Kessler called the drinking-and-driving episode on Clancy's watch "outrageous — especially the fact that the supervisor overruled the uniformed officers to prevent them from making an arrest of these two agents and giving them a sobriety test."
Kessler said that Secret Service agents are "brave and dedicated — they'll take a bullet for the president.
"But it's the management, and the management culture, that has led to all these problems," he said
Compared to top FBI and CIA officials he's interviewed, some Secret Service managers he's encountered are "just pathetic," said Kessler.

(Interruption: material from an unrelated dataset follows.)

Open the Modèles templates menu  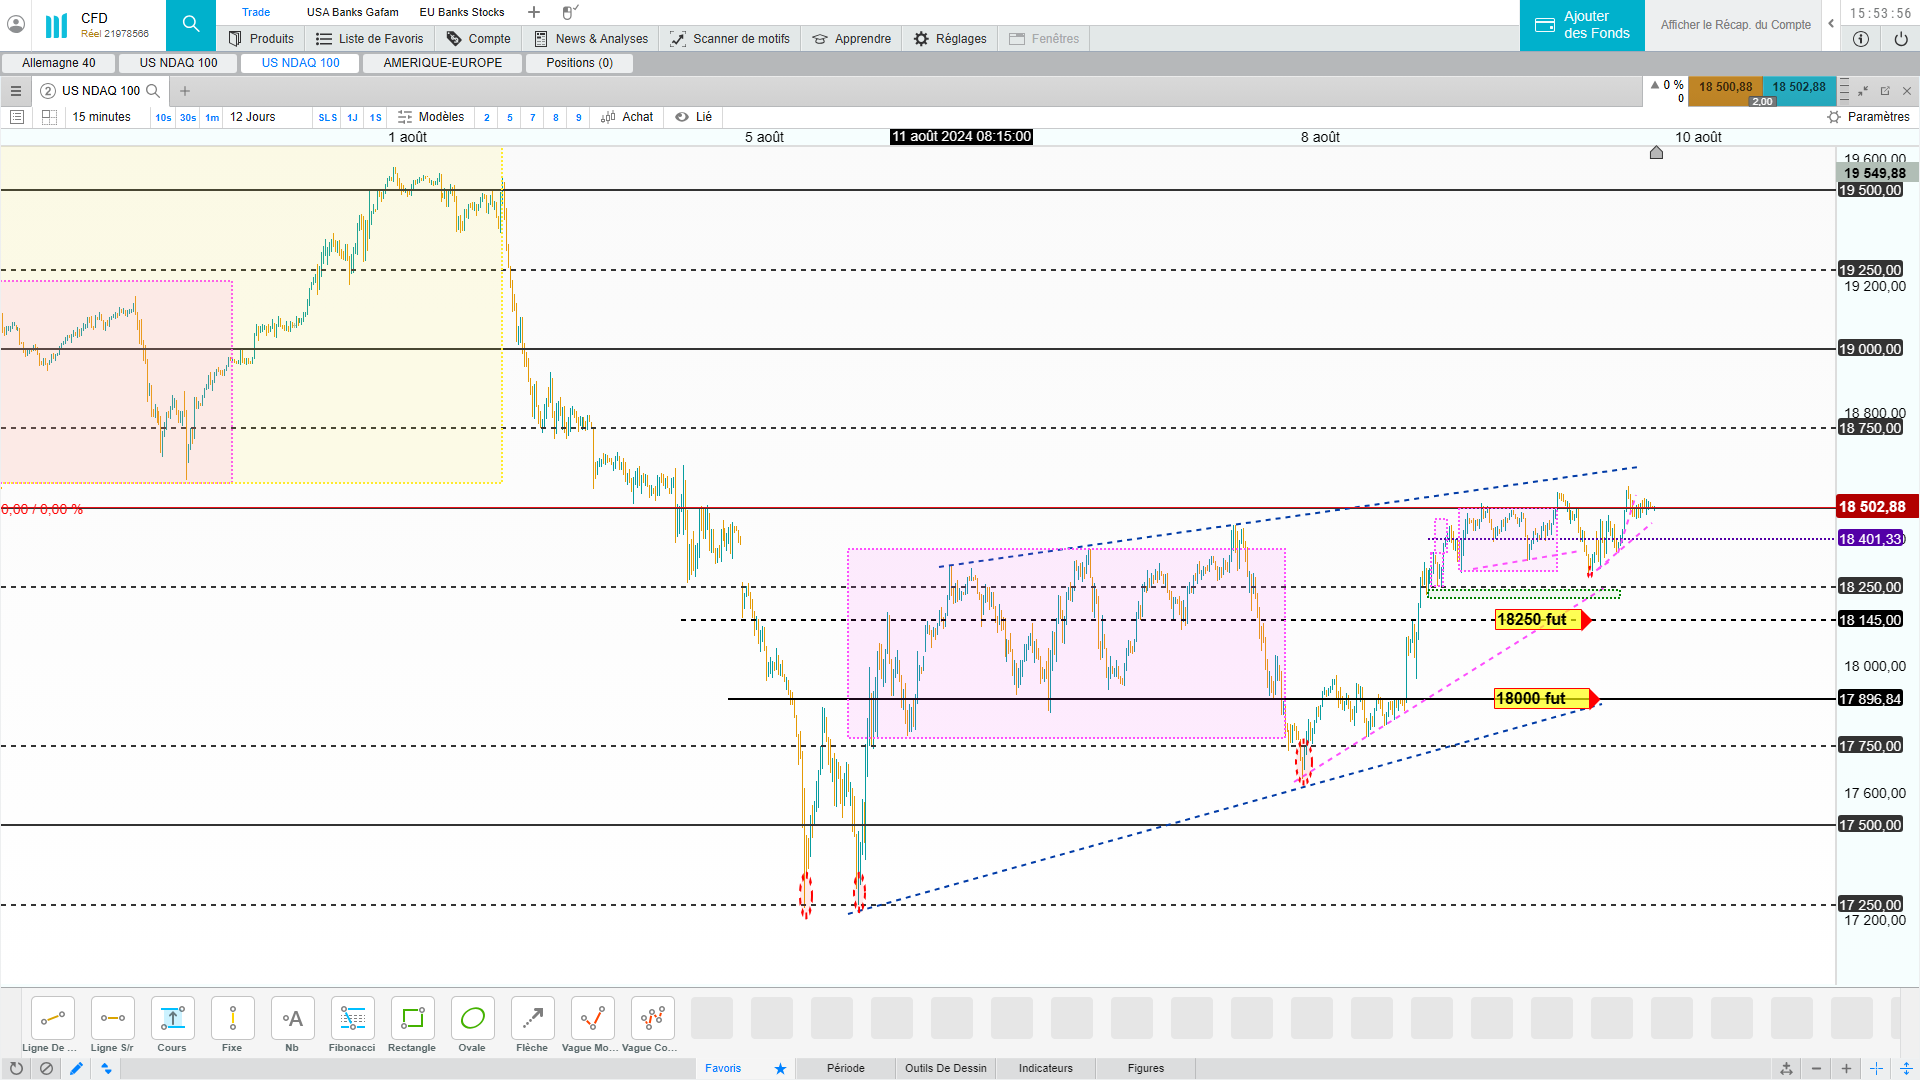click(x=431, y=117)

He said Obama should have taken the recommendation of a panel that he appointed to hire an outsider — unlike Clancy — to run the agency after the intruder fiasco. Kessler said responsibility for fixing a broken Secret Service ultimately falls to whoever is the current occupant when trouble arises.
"He tends to minimize risk," Kessler said of the Obama. "You saw him say that ISIL or ISIS was a 'JV team.'"
In this instance, said Kessler, Obama continuing to vouch for the Secret Service is "not a political statement … He really is in denial about the danger to both himself and his family."